The searches using these three search methods resulted in a set of 898 articles that were related to Chinese language learning and teaching. These 898 articles were further screened manually based on the above criteria, and 122 articles were identified as the pool of articles that satisfied all of the criteria. Information about each of the 122 articles was recorded, including the year of publication, the research setting (k-12 schools or college/university), the research topic, learner information (proficiency level, heritage or non-heritage), the research method, and the theoretical framework. This information was then categorized based on the aspects of language use that the research focused on, such as characters, vocabulary, reading, grammar, pragmatics, listening, speaking, essay writing, pronunciation, culture, or overall language proficiency. The data was then analyzed.

5 Findings and discussion

5.1 journals that published chinese pedagogical research.

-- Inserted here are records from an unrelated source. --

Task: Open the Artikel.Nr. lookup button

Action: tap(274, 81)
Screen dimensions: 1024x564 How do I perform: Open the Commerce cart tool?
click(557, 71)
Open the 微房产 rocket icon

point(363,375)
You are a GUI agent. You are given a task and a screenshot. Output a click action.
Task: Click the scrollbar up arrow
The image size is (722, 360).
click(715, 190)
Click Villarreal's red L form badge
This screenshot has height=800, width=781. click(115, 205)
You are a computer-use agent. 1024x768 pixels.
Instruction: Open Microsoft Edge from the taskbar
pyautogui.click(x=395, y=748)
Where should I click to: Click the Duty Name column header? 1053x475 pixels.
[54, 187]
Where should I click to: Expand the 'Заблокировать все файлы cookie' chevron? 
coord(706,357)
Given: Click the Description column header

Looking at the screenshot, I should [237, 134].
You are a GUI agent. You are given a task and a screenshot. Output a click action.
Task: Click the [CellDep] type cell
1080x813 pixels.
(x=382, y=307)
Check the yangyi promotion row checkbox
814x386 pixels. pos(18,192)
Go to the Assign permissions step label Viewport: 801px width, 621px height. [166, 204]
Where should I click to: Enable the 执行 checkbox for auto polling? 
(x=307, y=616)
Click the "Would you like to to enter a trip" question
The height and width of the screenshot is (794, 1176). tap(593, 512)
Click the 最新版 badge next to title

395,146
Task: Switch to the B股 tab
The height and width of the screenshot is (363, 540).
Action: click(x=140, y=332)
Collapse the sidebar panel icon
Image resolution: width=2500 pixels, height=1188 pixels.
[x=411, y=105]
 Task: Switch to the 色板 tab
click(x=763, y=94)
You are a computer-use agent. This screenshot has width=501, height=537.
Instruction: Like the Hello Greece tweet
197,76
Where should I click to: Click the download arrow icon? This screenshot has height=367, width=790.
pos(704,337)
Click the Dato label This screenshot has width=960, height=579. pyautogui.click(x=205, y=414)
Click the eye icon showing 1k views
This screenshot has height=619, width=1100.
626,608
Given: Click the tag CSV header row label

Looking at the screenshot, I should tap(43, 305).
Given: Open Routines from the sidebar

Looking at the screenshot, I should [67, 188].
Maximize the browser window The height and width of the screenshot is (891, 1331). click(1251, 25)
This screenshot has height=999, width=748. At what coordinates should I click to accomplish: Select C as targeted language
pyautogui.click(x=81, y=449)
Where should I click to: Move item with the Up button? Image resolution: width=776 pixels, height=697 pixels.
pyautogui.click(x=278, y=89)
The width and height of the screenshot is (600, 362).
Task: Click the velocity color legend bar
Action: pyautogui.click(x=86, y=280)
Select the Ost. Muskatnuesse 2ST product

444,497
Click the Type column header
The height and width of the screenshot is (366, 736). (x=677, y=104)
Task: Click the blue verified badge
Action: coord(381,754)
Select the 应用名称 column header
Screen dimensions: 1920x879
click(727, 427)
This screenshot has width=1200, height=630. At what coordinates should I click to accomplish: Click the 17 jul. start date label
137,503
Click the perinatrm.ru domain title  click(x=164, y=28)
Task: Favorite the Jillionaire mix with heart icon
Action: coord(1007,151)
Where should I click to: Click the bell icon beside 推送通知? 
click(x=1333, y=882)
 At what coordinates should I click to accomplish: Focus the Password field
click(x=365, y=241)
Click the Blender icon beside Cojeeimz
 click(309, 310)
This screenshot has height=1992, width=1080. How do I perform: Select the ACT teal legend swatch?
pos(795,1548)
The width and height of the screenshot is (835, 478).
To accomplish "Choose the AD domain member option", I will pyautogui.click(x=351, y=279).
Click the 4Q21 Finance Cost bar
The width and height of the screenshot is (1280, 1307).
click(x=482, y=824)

The finding shows that 25 peer-reviewed journals published Chinese pedagogical research in the United States in the past 60 years. The three journals that published the most articles related to Chinese pedagogical research are Chinese as a Second Language (CSL), Journal of Technology and Chinese Language Teaching (JTCLT), and Foreign Language Annals (FLA) . Seven journals published five or more studies in the area of pedagogy, and 15 journals published one to four relevant studies in the past six decades. See Figure 1 . Note: the number of publications in each journal does not necessarily reflect the emphasis of the journal because the inauguration date of each journal is different. For information on the different inauguration dates of the few journals in America that focus on Chinese languages, please see H. Zhang (2014) and Z-S. Zhang (2014) .

Figure 1: 
Twenty-five journals published Chinese pedagogical research.

Twenty-five journals published Chinese pedagogical research.

5.2 Trend in time of publication and the use of technology

Out of the 122 studies, only three (2%) were published before the late 1980s and 98% of the 122 articles were published after revolutionary theoretical and teaching changes happened in the 1980s. The two biggest changes in Chinese pedagogy during that time were: 1) Communicative learning started to be widely accepted in the field, which revolutionized L2 classroom teaching; 2) Instruction started to change from form-focused (such as audio-lingual instruction and habit formation) to meaning focused. However, the findings show that not all studies published after this time concentrated exclusively on meaning-focused teaching. There was some renewed interest in formal instruction in the context of meaning-based communicative methods because formal instruction, especially in teaching complicated grammars, could improve accuracy and prevent fossilization ( Yuan and Dietrich 2004 ).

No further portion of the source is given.